>>>

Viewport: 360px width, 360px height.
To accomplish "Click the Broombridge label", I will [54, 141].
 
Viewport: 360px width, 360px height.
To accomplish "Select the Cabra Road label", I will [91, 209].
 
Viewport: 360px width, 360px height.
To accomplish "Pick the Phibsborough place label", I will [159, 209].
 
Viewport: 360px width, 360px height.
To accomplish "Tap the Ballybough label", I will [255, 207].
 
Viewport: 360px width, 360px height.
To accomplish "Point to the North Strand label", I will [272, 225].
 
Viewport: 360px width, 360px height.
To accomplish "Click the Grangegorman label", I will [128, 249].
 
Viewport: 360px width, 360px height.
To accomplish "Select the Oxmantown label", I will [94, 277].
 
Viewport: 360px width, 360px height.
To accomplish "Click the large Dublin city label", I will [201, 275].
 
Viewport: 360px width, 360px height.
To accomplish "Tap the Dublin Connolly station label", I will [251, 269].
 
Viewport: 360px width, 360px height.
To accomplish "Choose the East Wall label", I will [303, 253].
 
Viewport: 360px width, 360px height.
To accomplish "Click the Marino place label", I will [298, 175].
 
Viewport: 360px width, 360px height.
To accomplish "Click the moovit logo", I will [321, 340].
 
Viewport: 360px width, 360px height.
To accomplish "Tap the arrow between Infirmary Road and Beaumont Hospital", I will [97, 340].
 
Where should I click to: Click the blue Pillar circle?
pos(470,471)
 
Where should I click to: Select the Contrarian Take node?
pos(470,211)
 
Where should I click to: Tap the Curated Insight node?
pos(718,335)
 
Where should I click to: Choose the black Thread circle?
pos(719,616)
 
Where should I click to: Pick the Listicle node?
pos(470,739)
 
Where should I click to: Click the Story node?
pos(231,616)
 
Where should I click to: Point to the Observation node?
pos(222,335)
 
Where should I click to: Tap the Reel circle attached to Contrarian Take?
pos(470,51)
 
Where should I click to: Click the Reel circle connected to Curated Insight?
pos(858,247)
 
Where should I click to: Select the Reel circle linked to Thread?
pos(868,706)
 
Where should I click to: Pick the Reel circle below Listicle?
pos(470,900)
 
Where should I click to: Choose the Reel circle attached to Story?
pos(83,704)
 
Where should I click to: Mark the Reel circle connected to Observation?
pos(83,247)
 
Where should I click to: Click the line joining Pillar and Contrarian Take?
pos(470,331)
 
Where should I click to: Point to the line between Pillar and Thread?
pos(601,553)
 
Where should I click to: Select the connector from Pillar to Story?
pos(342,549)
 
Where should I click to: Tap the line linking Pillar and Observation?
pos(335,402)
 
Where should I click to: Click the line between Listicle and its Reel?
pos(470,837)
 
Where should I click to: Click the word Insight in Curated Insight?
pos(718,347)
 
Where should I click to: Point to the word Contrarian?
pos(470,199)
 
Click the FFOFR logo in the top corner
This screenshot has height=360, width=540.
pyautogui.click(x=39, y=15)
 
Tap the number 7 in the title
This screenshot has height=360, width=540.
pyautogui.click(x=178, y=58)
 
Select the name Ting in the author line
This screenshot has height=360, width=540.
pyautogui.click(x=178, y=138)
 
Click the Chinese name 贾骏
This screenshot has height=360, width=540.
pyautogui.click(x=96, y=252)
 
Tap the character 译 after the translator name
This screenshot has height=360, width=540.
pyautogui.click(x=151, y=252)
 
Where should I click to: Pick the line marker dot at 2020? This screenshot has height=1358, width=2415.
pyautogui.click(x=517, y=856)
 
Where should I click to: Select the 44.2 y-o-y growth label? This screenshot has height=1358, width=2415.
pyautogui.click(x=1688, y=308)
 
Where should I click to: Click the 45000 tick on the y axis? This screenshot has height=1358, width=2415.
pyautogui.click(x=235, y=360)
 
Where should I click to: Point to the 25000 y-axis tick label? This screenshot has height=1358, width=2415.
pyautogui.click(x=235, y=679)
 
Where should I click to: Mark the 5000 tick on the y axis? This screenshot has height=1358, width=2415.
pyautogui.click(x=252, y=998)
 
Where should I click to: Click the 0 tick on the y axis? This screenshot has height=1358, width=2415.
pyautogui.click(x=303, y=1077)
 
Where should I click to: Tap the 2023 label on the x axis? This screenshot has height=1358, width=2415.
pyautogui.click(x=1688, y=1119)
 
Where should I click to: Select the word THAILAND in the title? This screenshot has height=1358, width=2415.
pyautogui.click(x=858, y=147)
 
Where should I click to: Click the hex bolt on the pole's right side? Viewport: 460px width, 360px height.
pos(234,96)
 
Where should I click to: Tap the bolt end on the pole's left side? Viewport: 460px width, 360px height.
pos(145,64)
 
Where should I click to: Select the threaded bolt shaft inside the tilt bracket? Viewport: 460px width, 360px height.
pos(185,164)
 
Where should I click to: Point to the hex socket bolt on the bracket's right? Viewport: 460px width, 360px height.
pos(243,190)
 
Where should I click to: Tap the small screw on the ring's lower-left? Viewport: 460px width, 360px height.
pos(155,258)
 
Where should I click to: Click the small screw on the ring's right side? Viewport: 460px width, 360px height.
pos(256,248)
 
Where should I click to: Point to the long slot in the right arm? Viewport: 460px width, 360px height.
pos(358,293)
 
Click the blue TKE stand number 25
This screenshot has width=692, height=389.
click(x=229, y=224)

<<<

* Do this
Rewrite all the rows above, changing every "Where should I click to" to "Where do I click to" and leaving everything else as it is.

* Exercise output
Viewport: 360px width, 360px height.
To accomplish "Click the Broombridge label", I will [54, 141].
 
Viewport: 360px width, 360px height.
To accomplish "Select the Cabra Road label", I will [91, 209].
 
Viewport: 360px width, 360px height.
To accomplish "Pick the Phibsborough place label", I will [159, 209].
 
Viewport: 360px width, 360px height.
To accomplish "Tap the Ballybough label", I will [255, 207].
 
Viewport: 360px width, 360px height.
To accomplish "Point to the North Strand label", I will [272, 225].
 
Viewport: 360px width, 360px height.
To accomplish "Click the Grangegorman label", I will [128, 249].
 
Viewport: 360px width, 360px height.
To accomplish "Select the Oxmantown label", I will [94, 277].
 
Viewport: 360px width, 360px height.
To accomplish "Click the large Dublin city label", I will [201, 275].
 
Viewport: 360px width, 360px height.
To accomplish "Tap the Dublin Connolly station label", I will [251, 269].
 
Viewport: 360px width, 360px height.
To accomplish "Choose the East Wall label", I will [303, 253].
 
Viewport: 360px width, 360px height.
To accomplish "Click the Marino place label", I will [298, 175].
 
Viewport: 360px width, 360px height.
To accomplish "Click the moovit logo", I will [321, 340].
 
Viewport: 360px width, 360px height.
To accomplish "Tap the arrow between Infirmary Road and Beaumont Hospital", I will [97, 340].
 
Where do I click to: Click the blue Pillar circle?
pos(470,471)
 
Where do I click to: Select the Contrarian Take node?
pos(470,211)
 
Where do I click to: Tap the Curated Insight node?
pos(718,335)
 
Where do I click to: Choose the black Thread circle?
pos(719,616)
 
Where do I click to: Pick the Listicle node?
pos(470,739)
 
Where do I click to: Click the Story node?
pos(231,616)
 
Where do I click to: Point to the Observation node?
pos(222,335)
 
Where do I click to: Tap the Reel circle attached to Contrarian Take?
pos(470,51)
 
Where do I click to: Click the Reel circle connected to Curated Insight?
pos(858,247)
 
Where do I click to: Select the Reel circle linked to Thread?
pos(868,706)
 
Where do I click to: Pick the Reel circle below Listicle?
pos(470,900)
 
Where do I click to: Choose the Reel circle attached to Story?
pos(83,704)
 
Where do I click to: Mark the Reel circle connected to Observation?
pos(83,247)
 
Where do I click to: Click the line joining Pillar and Contrarian Take?
pos(470,331)
 
Where do I click to: Point to the line between Pillar and Thread?
pos(601,553)
 
Where do I click to: Select the connector from Pillar to Story?
pos(342,549)
 
Where do I click to: Tap the line linking Pillar and Observation?
pos(335,402)
 
Where do I click to: Click the line between Listicle and its Reel?
pos(470,837)
 
Where do I click to: Click the word Insight in Curated Insight?
pos(718,347)
 
Where do I click to: Point to the word Contrarian?
pos(470,199)
 
Click the FFOFR logo in the top corner
This screenshot has height=360, width=540.
pyautogui.click(x=39, y=15)
 
Tap the number 7 in the title
This screenshot has height=360, width=540.
pyautogui.click(x=178, y=58)
 
Select the name Ting in the author line
This screenshot has height=360, width=540.
pyautogui.click(x=178, y=138)
 
Click the Chinese name 贾骏
This screenshot has height=360, width=540.
pyautogui.click(x=96, y=252)
 
Tap the character 译 after the translator name
This screenshot has height=360, width=540.
pyautogui.click(x=151, y=252)
 
Where do I click to: Pick the line marker dot at 2020? This screenshot has height=1358, width=2415.
pyautogui.click(x=517, y=856)
 
Where do I click to: Select the 44.2 y-o-y growth label? This screenshot has height=1358, width=2415.
pyautogui.click(x=1688, y=308)
 
Where do I click to: Click the 45000 tick on the y axis? This screenshot has height=1358, width=2415.
pyautogui.click(x=235, y=360)
 
Where do I click to: Point to the 25000 y-axis tick label? This screenshot has height=1358, width=2415.
pyautogui.click(x=235, y=679)
 
Where do I click to: Mark the 5000 tick on the y axis? This screenshot has height=1358, width=2415.
pyautogui.click(x=252, y=998)
 
Where do I click to: Click the 0 tick on the y axis? This screenshot has height=1358, width=2415.
pyautogui.click(x=303, y=1077)
 
Where do I click to: Tap the 2023 label on the x axis? This screenshot has height=1358, width=2415.
pyautogui.click(x=1688, y=1119)
 
Where do I click to: Select the word THAILAND in the title? This screenshot has height=1358, width=2415.
pyautogui.click(x=858, y=147)
 
Where do I click to: Click the hex bolt on the pole's right side? Viewport: 460px width, 360px height.
pos(234,96)
 
Where do I click to: Tap the bolt end on the pole's left side? Viewport: 460px width, 360px height.
pos(145,64)
 
Where do I click to: Select the threaded bolt shaft inside the tilt bracket? Viewport: 460px width, 360px height.
pos(185,164)
 
Where do I click to: Point to the hex socket bolt on the bracket's right? Viewport: 460px width, 360px height.
pos(243,190)
 
Where do I click to: Tap the small screw on the ring's lower-left? Viewport: 460px width, 360px height.
pos(155,258)
 
Where do I click to: Click the small screw on the ring's right side? Viewport: 460px width, 360px height.
pos(256,248)
 
Where do I click to: Point to the long slot in the right arm? Viewport: 460px width, 360px height.
pos(358,293)
 
Click the blue TKE stand number 25
This screenshot has width=692, height=389.
click(x=229, y=224)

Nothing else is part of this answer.